Human Rights Watch says tolerance against peaceful protest in Tibet diminishing

DHARAMSHALA, July 22: The leading rights group Human Rights Watch (HRW) in their latest report, ‘Detention and Prosecution of Tibetans under China’s Stability Maintenance Campaign’, reported that the authorities’ tolerance towards any forms of expression and assembly have diminished under the stability maintenance policy.



The report, which recorded Chinese detention, prosecution, and conviction of Tibetans for peaceful activities from 2013 to 2015, stated that there has been an increase in ‘state control over daily life’, ‘increasing criminalization of nonviolent forms of protest’, and ‘disproportionate responses to local protests’.

“These measures, part of a policy known as weiwen (stability maintenance), have led authorities to expand the range of activities and issues targeted for repression in Tibetan areas, particularly in the countryside,” the report stated.
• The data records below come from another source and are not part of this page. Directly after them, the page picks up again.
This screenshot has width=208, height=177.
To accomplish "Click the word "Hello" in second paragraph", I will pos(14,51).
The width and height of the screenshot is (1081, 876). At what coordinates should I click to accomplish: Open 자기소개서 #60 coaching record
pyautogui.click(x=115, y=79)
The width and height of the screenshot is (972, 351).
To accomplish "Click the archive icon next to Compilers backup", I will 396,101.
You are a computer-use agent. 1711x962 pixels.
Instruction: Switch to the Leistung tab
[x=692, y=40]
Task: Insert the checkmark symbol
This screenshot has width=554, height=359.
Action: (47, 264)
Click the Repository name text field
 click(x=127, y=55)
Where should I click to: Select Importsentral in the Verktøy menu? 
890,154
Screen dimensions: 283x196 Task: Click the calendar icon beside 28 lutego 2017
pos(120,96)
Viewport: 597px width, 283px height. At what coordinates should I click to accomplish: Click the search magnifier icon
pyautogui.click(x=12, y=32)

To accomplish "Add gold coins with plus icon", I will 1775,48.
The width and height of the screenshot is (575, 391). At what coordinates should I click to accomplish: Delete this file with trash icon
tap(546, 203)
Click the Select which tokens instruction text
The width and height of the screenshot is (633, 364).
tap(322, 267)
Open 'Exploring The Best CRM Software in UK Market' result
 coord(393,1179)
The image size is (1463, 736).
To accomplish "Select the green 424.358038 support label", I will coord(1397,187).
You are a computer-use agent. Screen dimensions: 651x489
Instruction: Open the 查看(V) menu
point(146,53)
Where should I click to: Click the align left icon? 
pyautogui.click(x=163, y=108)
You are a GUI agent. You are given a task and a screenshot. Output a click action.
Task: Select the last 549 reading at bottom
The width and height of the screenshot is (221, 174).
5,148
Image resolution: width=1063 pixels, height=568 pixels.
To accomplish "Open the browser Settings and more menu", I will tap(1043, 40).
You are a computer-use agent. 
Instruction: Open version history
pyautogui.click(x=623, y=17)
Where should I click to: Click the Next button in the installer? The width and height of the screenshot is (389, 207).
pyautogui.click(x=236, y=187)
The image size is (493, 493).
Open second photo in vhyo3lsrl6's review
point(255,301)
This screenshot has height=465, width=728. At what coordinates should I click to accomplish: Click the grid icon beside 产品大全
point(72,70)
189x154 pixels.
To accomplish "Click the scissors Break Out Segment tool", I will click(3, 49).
The analysis report is based on the assessment of 479 cases of Tibetans either detained or tried from 2013 to 2015 for political offences, which include political expression or criticism of government policy. The assessment also comprises of cases as young as 11-years old currently in prison.

The report also highlighted the shift of epicenter of detentions from Sichuan province to Tibet Autonomous Region (TAR). It also stated that majority of those arrested and tried were community and religious leaders, activists, writers, singers and villagers involved in social and cultural activities.

“Almost all the protests and detentions identified in this report occurred in small towns or rural townships and villages rather than in cities, where most protests and detentions in prior years were reported to have taken place. This suggests that dissent has increased in rural Tibetan areas, where nearly 80 percent of Tibetans live,” the rights group said in their report.

It also showed an increased presence of Chinese officials in the rural areas of TAR since 2011 including over 21,000 officials deployed in the villages and monasteries in the TAR region alone.

With stability maintenance policy in its third phase in TAR, HRW also stated that politicized detentions in Eastern Tibet (Qinghai, Sichuan, Gansu, and Yunnan provinces) has direct link with the policy. However, it is most aimed at ‘stopping self-immolations by Tibetans’ in these regions.

“The failure of the central government and local authorities to end these abusive policies and roll back intrusive security and surveillance measures raises the prospect of an intensified cycle of repression and resistance in a region already enduring extraordinary restrictions on basic human rights,” the report said.